FIG. 2 is a schematic view of the electronic accelerator used in the cargo inspection system of FIG. 1.
FIG. 3 is a graph which shows mass attenuation coefficient with energy for N, Fe, and U.
FIG. 4 is a graph which shows bremsstrahlung spectra for electron energies 4, 6, 8 and 10 MeV.
FIG. 5 is a graph which shows quasimonochromatic difference bremsstrahlung spectra.
FIG. 6 is a graph which shows attenuation measurement with quasimonochromatic spectra.
FIG. 7 is a graph showing mass attenuation coefficient with energy for N, Fe, and U.
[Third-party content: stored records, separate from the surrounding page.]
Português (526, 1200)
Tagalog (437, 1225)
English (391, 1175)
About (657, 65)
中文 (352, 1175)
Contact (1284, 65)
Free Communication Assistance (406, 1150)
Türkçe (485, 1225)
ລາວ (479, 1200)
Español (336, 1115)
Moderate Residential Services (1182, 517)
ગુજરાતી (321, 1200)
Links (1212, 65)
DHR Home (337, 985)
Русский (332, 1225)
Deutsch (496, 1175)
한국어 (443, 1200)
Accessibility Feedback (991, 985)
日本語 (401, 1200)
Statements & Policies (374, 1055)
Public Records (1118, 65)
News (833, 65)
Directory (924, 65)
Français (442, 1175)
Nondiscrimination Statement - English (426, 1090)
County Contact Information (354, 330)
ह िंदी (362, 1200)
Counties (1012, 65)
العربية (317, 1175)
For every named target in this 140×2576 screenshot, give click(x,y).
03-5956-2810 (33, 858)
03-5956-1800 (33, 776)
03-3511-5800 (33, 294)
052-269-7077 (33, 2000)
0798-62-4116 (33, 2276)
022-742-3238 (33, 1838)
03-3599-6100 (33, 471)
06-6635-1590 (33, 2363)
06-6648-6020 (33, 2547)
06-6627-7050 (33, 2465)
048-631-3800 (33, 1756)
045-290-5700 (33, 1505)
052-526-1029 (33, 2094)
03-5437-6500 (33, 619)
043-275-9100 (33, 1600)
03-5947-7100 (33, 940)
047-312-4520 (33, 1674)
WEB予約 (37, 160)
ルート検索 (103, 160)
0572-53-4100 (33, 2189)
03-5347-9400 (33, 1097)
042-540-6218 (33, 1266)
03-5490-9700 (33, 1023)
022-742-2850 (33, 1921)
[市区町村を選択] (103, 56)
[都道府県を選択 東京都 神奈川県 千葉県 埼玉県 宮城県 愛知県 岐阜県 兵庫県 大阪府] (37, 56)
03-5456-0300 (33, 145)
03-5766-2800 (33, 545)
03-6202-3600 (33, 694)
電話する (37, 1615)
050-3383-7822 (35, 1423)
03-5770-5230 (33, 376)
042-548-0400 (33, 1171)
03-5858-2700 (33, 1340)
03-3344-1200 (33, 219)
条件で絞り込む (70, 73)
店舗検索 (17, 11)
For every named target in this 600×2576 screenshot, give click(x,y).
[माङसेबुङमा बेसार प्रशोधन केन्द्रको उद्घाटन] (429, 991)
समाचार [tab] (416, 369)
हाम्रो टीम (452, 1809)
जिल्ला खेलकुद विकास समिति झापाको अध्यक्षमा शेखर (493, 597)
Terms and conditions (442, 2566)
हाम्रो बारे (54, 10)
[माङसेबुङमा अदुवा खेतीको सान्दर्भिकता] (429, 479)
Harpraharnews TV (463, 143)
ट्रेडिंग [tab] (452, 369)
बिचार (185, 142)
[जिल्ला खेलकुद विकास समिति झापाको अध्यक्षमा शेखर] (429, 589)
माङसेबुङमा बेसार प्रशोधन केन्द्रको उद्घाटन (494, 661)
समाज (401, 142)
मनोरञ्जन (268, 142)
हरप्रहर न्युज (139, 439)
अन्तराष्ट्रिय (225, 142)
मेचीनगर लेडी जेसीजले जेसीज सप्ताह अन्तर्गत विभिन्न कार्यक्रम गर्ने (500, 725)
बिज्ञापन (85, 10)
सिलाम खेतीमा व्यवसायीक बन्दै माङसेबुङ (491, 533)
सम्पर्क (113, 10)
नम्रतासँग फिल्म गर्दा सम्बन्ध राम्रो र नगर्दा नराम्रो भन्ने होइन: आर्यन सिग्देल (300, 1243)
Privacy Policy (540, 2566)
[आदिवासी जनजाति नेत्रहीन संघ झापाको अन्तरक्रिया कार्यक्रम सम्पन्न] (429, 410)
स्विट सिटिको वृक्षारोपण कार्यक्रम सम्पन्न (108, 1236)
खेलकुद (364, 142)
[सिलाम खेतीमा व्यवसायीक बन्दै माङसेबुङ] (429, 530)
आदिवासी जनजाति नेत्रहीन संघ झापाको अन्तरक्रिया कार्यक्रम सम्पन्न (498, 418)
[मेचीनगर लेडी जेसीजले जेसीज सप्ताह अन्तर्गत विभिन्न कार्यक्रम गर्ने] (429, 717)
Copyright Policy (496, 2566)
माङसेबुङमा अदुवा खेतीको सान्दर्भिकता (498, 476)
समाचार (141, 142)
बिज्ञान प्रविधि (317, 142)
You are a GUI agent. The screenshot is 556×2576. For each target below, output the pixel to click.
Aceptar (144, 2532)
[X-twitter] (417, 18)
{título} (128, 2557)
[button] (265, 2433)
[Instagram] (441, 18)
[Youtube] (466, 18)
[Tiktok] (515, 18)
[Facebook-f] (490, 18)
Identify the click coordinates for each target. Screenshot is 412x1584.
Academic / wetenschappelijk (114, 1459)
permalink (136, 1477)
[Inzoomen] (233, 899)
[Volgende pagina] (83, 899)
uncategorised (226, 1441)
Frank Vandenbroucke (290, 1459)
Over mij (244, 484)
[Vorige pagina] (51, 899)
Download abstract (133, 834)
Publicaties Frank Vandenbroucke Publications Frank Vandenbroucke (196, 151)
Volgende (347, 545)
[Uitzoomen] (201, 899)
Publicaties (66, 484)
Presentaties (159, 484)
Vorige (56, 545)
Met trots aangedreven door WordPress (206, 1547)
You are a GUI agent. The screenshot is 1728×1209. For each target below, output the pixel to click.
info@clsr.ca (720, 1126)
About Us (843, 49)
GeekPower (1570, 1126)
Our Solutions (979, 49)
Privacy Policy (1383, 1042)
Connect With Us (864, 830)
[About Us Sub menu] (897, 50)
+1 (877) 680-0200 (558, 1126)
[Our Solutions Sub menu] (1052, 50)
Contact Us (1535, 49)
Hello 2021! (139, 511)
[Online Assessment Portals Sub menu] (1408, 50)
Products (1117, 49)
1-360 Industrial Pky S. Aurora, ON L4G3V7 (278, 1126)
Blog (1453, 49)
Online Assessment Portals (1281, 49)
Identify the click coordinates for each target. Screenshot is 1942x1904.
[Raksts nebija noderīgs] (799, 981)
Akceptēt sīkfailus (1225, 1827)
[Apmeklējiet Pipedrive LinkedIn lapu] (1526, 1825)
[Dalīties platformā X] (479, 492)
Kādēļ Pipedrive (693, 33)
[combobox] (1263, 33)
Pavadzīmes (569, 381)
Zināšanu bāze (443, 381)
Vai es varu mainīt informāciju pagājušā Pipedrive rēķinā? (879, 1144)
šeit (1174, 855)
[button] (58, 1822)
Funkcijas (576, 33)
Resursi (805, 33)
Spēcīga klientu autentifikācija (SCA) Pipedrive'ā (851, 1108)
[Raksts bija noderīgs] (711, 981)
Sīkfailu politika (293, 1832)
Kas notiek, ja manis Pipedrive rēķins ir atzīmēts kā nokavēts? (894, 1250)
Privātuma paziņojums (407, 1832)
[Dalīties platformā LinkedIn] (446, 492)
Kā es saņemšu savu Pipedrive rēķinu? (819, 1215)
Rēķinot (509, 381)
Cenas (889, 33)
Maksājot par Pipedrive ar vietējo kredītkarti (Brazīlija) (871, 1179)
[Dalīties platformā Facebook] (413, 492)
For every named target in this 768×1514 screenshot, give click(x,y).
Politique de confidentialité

DETAILED DESCRIPTION OF PREFERRED EMBODIMENTS
Referring more particularly to the drawings, and initially to FIG. 1, there is shown the cargo inspection system 10 of the present invention. The cargo inspection system 10 comprises an electron accelerator 11, providing a source of electrons which impact a bremsstrahlung target 12 of material having a high atomic number, such as tungsten or tantalum, causing generation of a beam of bremsstrahlung X-ray radiation. The object 13 to be scanned, such as a cargo container, moves between the bremsstrahlung source 12 and a detector 14. Radiation transmitted through the object 13 is absorbed or scattered to varying degrees by the object and its contents, and the attenuation is sensed by the detector 14. The different dependence of the X-ray absorption/scattering cross-section on energy for different elements is the basis for recognition of the light or heavy elements content anomaly, e.g., nitrogen in explosives or plutonium in fissionable materials.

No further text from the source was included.